“Of counsel” relationships are typically defined by the close, personal, continuous, and regular nature of the relationship. When a close, personal, continuous, and regular relationship exists between an “of counsel” lawyer and a firm, the “of counsel” will be considered a member of the same firm for purposes of Ethical Rule (ER) 1.5(e), governing fee splitting among lawyers, as well as for conflicts purposes. Opinion 86-03 is accordingly withdrawn.
FACTS
This opinion reexamines the conclusion of Op. 86-03 that a lawyer who is “of counsel” to a firm must comply with the requirements of ER 1.5(e) in regard to fee splitting. The opinion further considers what constitutes an “of counsel” relationship and whether conflicts are imputed because of that relationship.
The committee issues this formal opinion sua sponte to clarify practitioners’ ethical obligations under ER 1.5(e) and to confirm that conflicts of interest will be imputed when the “of counsel” relationship is close, personal, continuous, and regular such that the “of counsel” lawyer is considered a member of the same firm.
QUESTIONS PRESENTED
APPLICABLE ARIZONA RULES OF PROFESSIONAL CONDUCT[1]
ER 1.0. Terminology
(c) “Firm” or “law firm” denotes a lawyer or lawyers in a law partnership, professional corporation, sole proprietorship or other association; or lawyers employed in a legal services organization or the legal department of a corporation or other organization. Whether government lawyers should be treated as a firm depends on the particular Rule involved and the specific facts of the situation.
ER 1.5. Fees
(e) A division of a fee between lawyers who are not in the same firm may be made only if:
(1) the division is in proportion to the services performed by each lawyer or each lawyer receiving any portion of the fee assumes joint responsibility for the representation;
(2) the client agrees, in a writing signed by the client, to the participation of all the lawyers involved and the division of the fees and responsibilities between the lawyers; and
(3) the total fee is reasonable.
ER 1.10. Imputation of Conflicts of Interest: General Rule
(a) While lawyers are associated in a firm, none of them shall knowingly represent a client when any one of them practicing alone would be prohibited from doing so by ERs 1.7 or 1.9, unless the prohibition is based on a personal interest of the prohibited lawyer and does not present a significant risk of materially limiting the representation of the client by the remaining lawyers in the firm.
ER 1.11. Special Conflicts of Interest for Former and Current Government Officers and Employees
(a) Except as law may otherwise expressly permit, a lawyer shall not represent a private client in connection with a matter in which the lawyer participated personally and substantially as a public officer or employee, unless the appropriate government agency gives its informed consent, confirmed in writing, to the representation. No lawyer in a firm with which that lawyer is associated may knowingly undertake or continue representation in such a matter unless:
(1) the disqualified lawyer is screened from any participation in the matter and is apportioned no part of the fee therefrom; and
(2) written notice is promptly given to the appropriate government agency to enable it to ascertain compliance with the provisions of this Rule, including a description of the particular screening procedures adopted; when they were adopted; a statement by the personally disqualified lawyer and the new firm that the agency’s material confidential information has not been disclosed or used in violation of the Rules; and an agreement by the new firm to respond promptly to any written inquiries or objections by the agency about the screening procedure; and
(3) the personally disqualified lawyer and the new firm reasonably believe that the steps taken to accomplish the screening of material confidential information will be effective in preventing such information from being disclosed to the new firm and its client.

========

— What this exercise asks —
1 > In the ethics opinion on "of counsel" lawyers, condense the paragraph beginning "The committee issues this formal opinion" into a short list of its main points.
2 > Carry the ethics opinion on "of counsel" lawyers forward from its last line.

— Material —

========

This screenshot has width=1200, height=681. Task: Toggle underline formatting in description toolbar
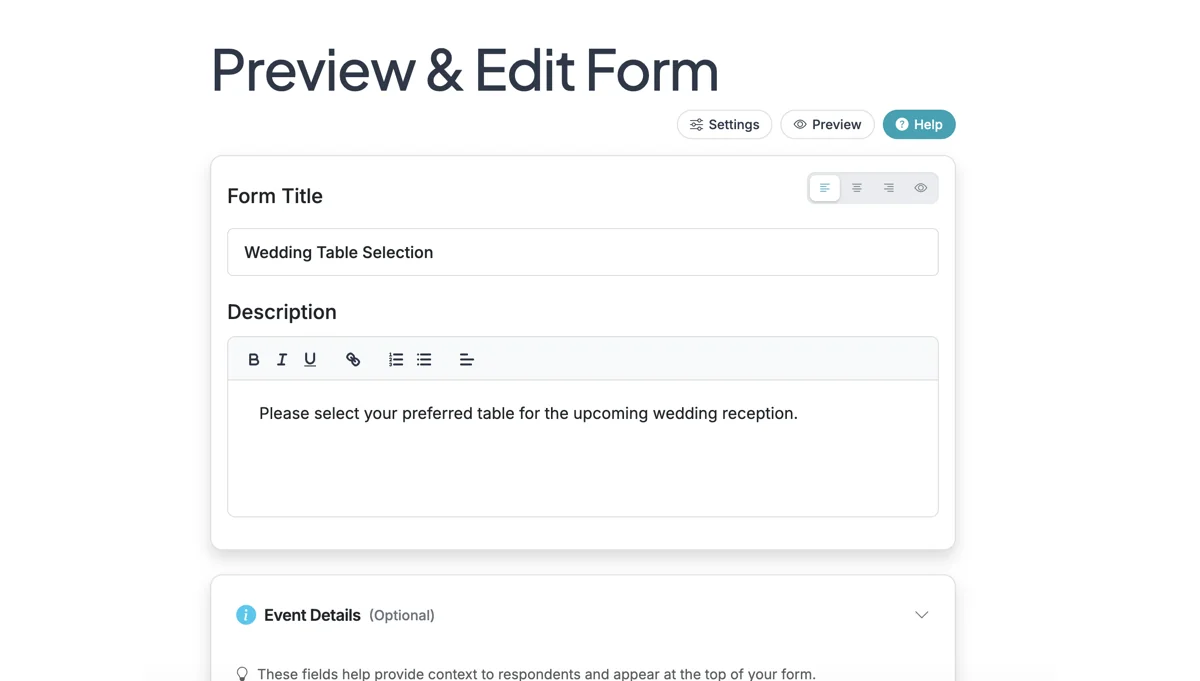pyautogui.click(x=310, y=360)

========

— Answers for the tasks —
1 >
- The committee issues this formal opinion sua sponte.
- It clarifies practitioners' ethical obligations under ER 1.5(e).
- It confirms that conflicts of interest are imputed when the "of counsel" relationship is close, personal, continuous, and regular, so that the "of counsel" lawyer counts as a member of the same firm.

2 >
ER 1.12. Former Judge, Arbitrator, Mediator or Other Third-Party Neutral
* * *
(c) If a lawyer is disqualified by paragraph (a), no lawyer in a firm with which that lawyer is associated may knowingly undertake or continue representation in the matter unless:
(1) the disqualified lawyer is timely screened from any participation in the matter and is apportioned no part of the fee therefrom; and
(2) written notice is promptly given to the parties and any appropriate tribunal to enable them to ascertain compliance with the provisions of this Rule, including a description of the particular screening procedures adopted; when they were adopted; a statement by the personally disqualified lawyer and the new firm that the parties’ and tribunal’s material confidential information has not been disclosed or used in violation of the Rules; and an agreement by the new firm to respond promptly to any written inquiries or objections by the parties or the tribunal about the screening procedure; and
RELEVANT ETHICS OPINIONS
Arizona Op. 86-03; Arizona Op. 87-24; Arizona Op. 97-09; ABA Formal Op. 90-357; Maine Ethics Op. 175 (2001); New York City Bar Association, Formal Op. 1996-8 (1996); Ohio Ethics Op. 2004-11 (2004); Texas State Bar Op. 450 (1987);Virginia Ethics Op. 1866 (2012).
OPINION
The term “of counsel” is not precisely defined and encompasses a variety of situations. “Of counsel” relationships can include: (1) a practitioner who practices in association with another firm but on a different basis or in a different practice area than other members of that firm; (2) a retired partner who is not actively practicing with a firm but who remains associated with the firm and is available for consultation; (3) a lawyer who, in effect, is a probationary partner-to-be; and (4) a lawyer who has an anticipated permanent status between a partner and an associate. ABA Formal Op. 90-357. Regardless of the variety of ways that the term is used, the hallmark of a true “of counsel” relationship is that the relationship is close, personal, continuous, and regular. Arizona Op. 87-24; ER 7.5, Comment 3.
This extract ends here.